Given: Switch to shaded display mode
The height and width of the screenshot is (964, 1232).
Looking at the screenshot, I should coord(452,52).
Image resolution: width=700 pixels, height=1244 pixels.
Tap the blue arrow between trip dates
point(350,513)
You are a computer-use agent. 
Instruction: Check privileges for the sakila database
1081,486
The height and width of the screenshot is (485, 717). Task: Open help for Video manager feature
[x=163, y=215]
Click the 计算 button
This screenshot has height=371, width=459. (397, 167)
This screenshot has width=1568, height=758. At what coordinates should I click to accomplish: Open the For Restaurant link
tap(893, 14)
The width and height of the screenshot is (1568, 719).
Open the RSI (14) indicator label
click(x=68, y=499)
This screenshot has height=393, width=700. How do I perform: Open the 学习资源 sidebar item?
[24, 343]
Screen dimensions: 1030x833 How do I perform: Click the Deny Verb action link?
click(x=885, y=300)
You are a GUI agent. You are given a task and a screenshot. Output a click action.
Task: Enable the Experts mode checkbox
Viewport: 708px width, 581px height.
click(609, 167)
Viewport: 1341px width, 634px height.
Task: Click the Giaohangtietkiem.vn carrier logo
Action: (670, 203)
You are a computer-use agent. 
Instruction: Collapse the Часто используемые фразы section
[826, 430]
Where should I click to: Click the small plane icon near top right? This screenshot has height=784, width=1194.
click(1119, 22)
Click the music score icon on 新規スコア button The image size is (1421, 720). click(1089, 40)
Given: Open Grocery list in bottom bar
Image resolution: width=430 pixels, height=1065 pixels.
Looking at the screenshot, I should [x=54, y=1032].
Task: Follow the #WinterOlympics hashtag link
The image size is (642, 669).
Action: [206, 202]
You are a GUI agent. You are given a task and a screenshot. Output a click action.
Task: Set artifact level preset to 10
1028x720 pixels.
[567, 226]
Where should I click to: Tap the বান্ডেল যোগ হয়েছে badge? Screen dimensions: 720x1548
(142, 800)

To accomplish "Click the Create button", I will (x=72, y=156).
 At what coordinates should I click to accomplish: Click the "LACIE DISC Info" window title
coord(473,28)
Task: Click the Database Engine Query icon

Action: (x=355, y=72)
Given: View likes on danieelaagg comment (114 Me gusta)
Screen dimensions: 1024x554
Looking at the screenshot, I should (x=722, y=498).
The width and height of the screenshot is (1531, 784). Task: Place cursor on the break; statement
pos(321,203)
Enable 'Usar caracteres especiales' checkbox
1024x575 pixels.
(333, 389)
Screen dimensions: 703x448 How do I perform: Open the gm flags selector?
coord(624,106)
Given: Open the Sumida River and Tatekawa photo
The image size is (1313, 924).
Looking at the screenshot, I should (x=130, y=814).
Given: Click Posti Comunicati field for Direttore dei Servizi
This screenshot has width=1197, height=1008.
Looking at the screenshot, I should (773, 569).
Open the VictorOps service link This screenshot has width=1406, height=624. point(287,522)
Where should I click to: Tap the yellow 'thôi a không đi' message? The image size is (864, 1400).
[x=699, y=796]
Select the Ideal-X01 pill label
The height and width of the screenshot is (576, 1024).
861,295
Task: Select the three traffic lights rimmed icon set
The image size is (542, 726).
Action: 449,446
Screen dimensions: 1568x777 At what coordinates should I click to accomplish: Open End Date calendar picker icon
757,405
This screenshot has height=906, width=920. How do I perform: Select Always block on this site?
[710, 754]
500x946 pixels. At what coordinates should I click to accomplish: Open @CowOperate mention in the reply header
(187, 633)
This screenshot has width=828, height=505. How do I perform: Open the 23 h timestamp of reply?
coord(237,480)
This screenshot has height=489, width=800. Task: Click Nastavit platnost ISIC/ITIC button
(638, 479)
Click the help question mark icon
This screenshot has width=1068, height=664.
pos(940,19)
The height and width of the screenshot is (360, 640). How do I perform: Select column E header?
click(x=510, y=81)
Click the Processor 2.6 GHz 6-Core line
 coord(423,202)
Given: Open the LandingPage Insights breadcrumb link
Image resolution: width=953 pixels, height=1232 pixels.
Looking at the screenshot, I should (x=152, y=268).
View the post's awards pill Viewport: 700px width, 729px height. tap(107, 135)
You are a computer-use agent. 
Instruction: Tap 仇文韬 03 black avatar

————————

■ THE PROBLEM
Could you show every line of the material that includes the string "Enable"?

■ OUTPUT
Task: Enable the Experts mode checkbox
Enable 'Usar caracteres especiales' checkbox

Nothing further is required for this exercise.